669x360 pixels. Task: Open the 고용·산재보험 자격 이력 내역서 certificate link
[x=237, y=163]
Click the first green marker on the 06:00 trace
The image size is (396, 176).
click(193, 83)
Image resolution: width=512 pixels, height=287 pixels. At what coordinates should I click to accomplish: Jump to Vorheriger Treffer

-.-.-

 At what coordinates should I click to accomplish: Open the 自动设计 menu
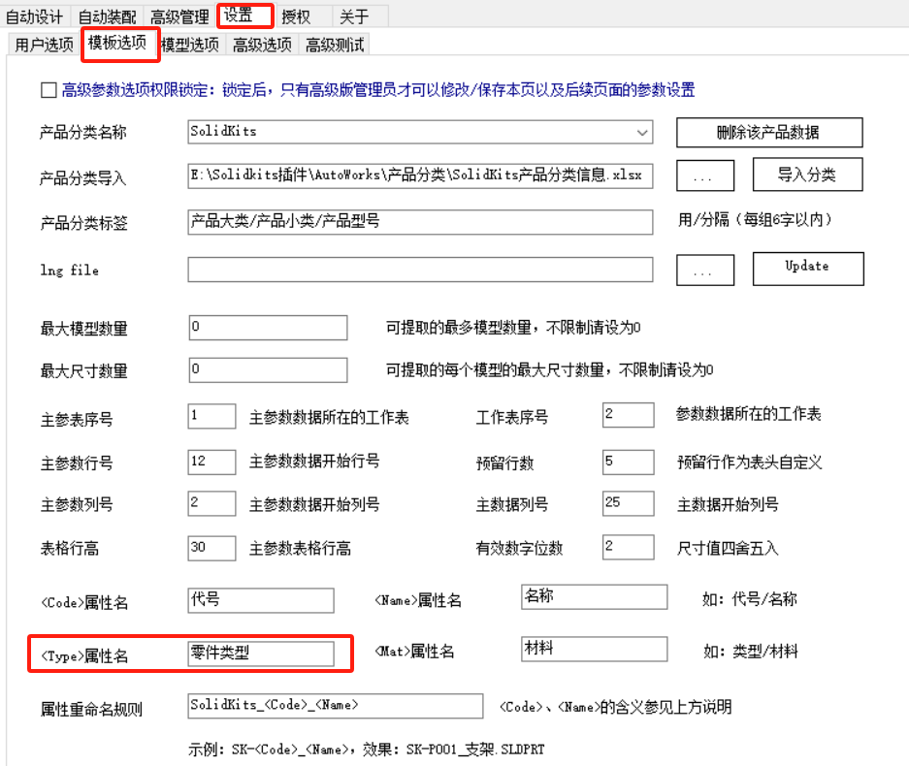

-.-.-

▶ _What is expected_: From the records above, repeat exactly the lines from the one with "669x360 pixels. Task: Open" through the one with "Image resolution: width=512", both included.

▶ _Solution below_:
669x360 pixels. Task: Open the 고용·산재보험 자격 이력 내역서 certificate link
[x=237, y=163]
Click the first green marker on the 06:00 trace
The image size is (396, 176).
click(193, 83)
Image resolution: width=512 pixels, height=287 pixels. At what coordinates should I click to accomplish: Jump to Vorheriger Treffer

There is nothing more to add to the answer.